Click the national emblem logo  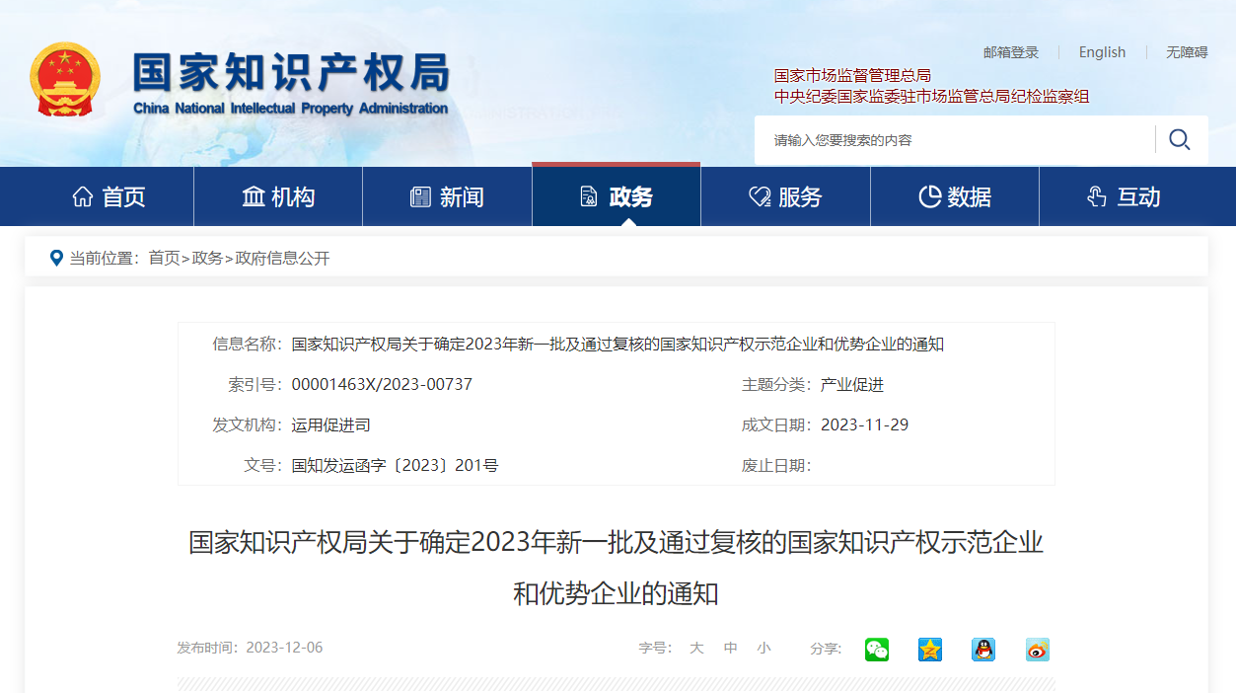pos(65,79)
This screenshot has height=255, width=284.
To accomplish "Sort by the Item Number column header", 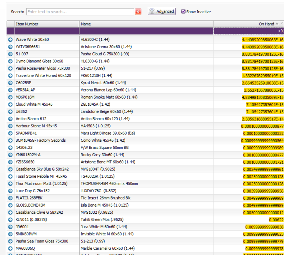I will point(47,24).
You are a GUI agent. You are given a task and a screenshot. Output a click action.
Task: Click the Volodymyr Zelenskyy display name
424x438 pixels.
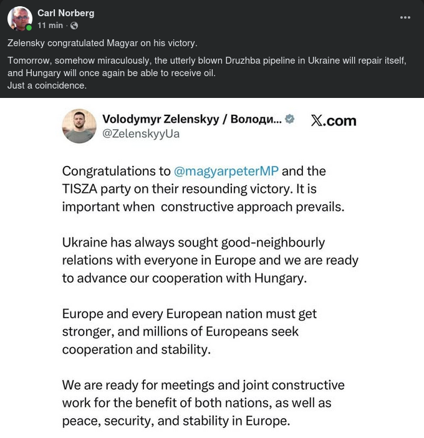coord(191,119)
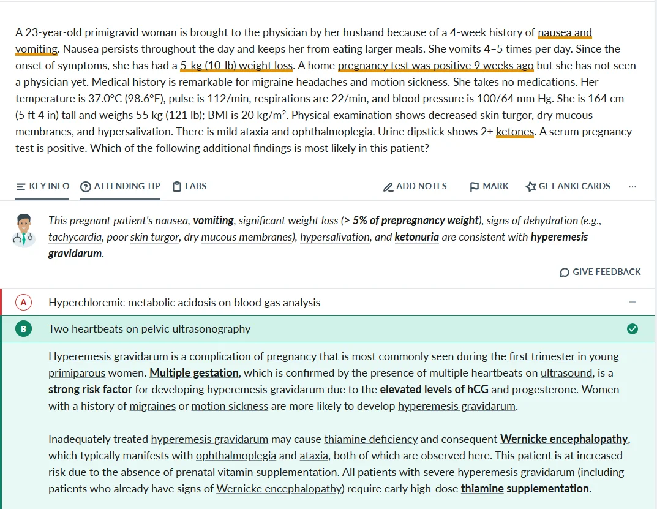This screenshot has height=509, width=657.
Task: Select answer choice A circle
Action: click(x=23, y=303)
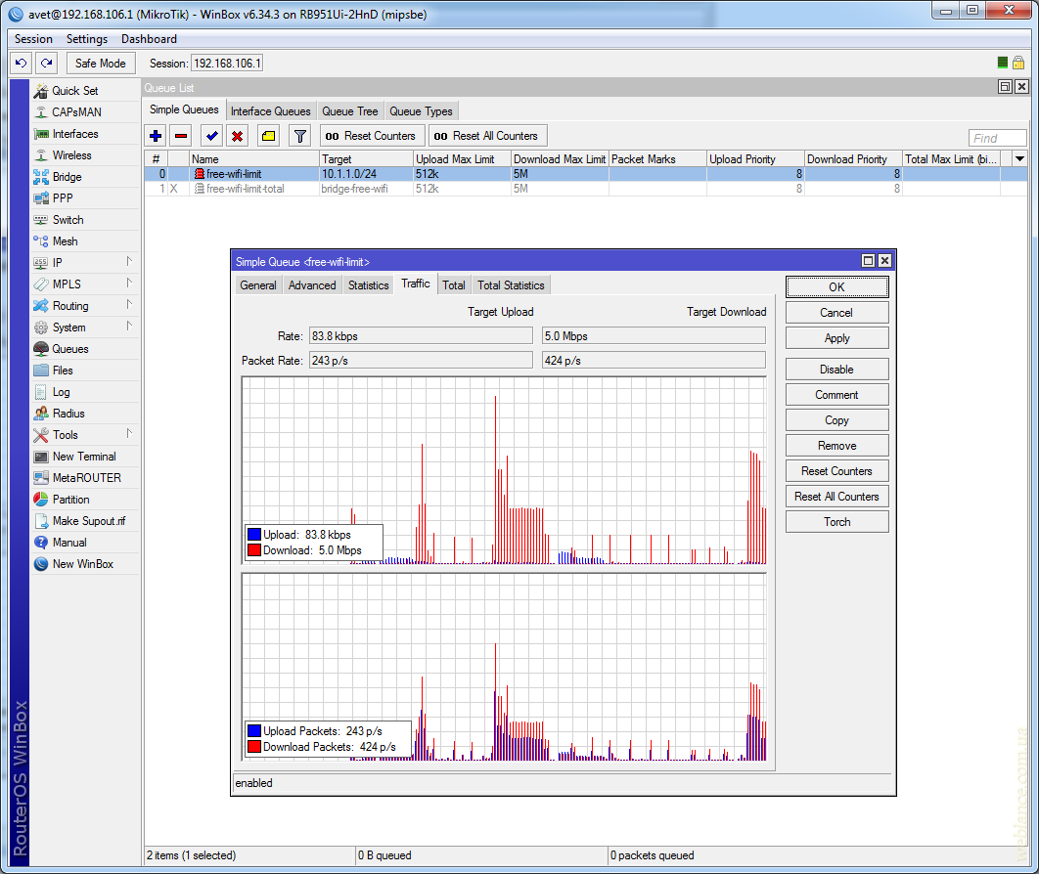Expand the Routing submenu in sidebar
This screenshot has width=1039, height=874.
tap(128, 305)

_Work task:_ Everything from the line that contains "Task: Click the" to the final line of the data is to be duplicated exactly, both ends included, except the pictures.

_Result for this task:_
Task: Click the Volodymyr Zelenskyy display name
424x438 pixels.
coord(191,119)
This screenshot has height=509, width=657.
Task: Select answer choice A circle
Action: click(x=23, y=303)
Expand the Routing submenu in sidebar
This screenshot has width=1039, height=874.
tap(128, 305)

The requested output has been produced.